White, E.V. ; Society of Photo-Optical Instrumentation Engineers -SPIE-, Bellingham/Wash.:
Smart structures and materials 2005: Industrial and commercial applications of smart structures technologies : 7 - 9 March 2005, San Diego, California, USA
Bellingham/Wash.: SPIE, 2005 (SPIE Proceedings Series 5762)
ISBN: 0-8194-5743-4
Conference Smart Structures and Materials and NDE for Health Monitoring and Diagnostics <2005, San Diego/Calif.>
Conference Paper
Fraunhofer IWU ()

This paper reports a numerical and experimental study on a new multi mode vibration reduction concept for struts of machine tools or shafts of automotives. The example described in detail validates this new concept for high dynamic parallel kinematic struts. The structural advantages of parallel kinematic mechanisms are undisputed. However statical and dynamical bending and torsional loads must be considered during the design process of the structure and thus effect the shape of the strut geometry. The here described new actuator concept for multi mode vibration reduction is to influence these bending and torsional loads. It uses piezopatches based on the MFC technology licensed by NASA. Initial simulation and experimental tests were done at an one side clamped aluminium beam with applicated 45 degrees-MFC's on both sides. Simulation results show, that driving the piezos in opposite direction leads to a bending deflection of the beam, driving them in the same phase leads to a torsional deflection of the aluminium beam. Experimental measurements confirm the simulation results. The benefit we get is a decreased number of actuators for multimode vibration reduction.
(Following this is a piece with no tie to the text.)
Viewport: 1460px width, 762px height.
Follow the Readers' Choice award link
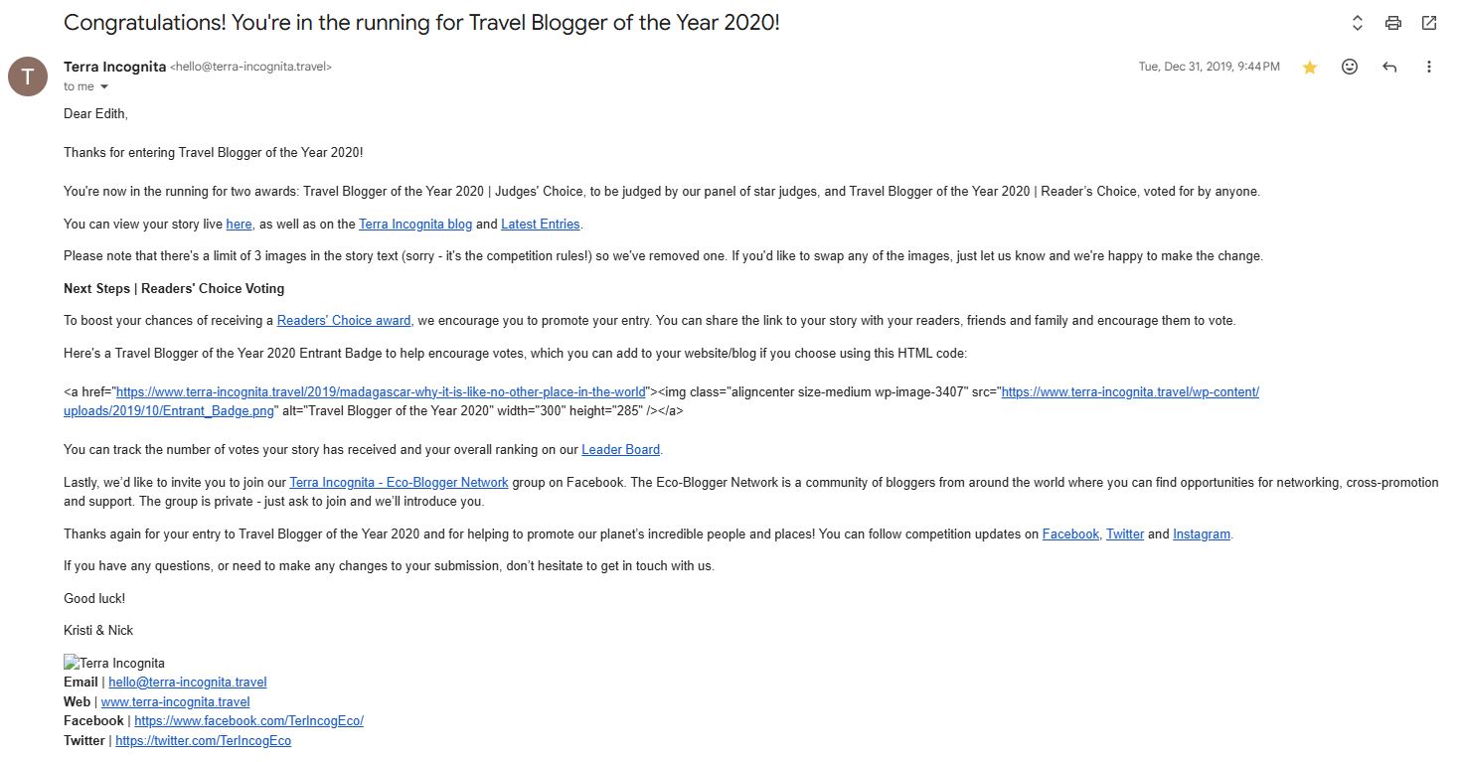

Likewise these actuators allow the separation or selective combination of bending and torsion. This new actuation concept is not limited on beams. Further simulations for cylindrical struts result in a design of a MFC-ring with eight segments with changing fiber orientation for separation of bending and torsion on struts and shafts. The selective controlled activation of each of the segments leads to bending in x-direction, bending in y-direction or torsion.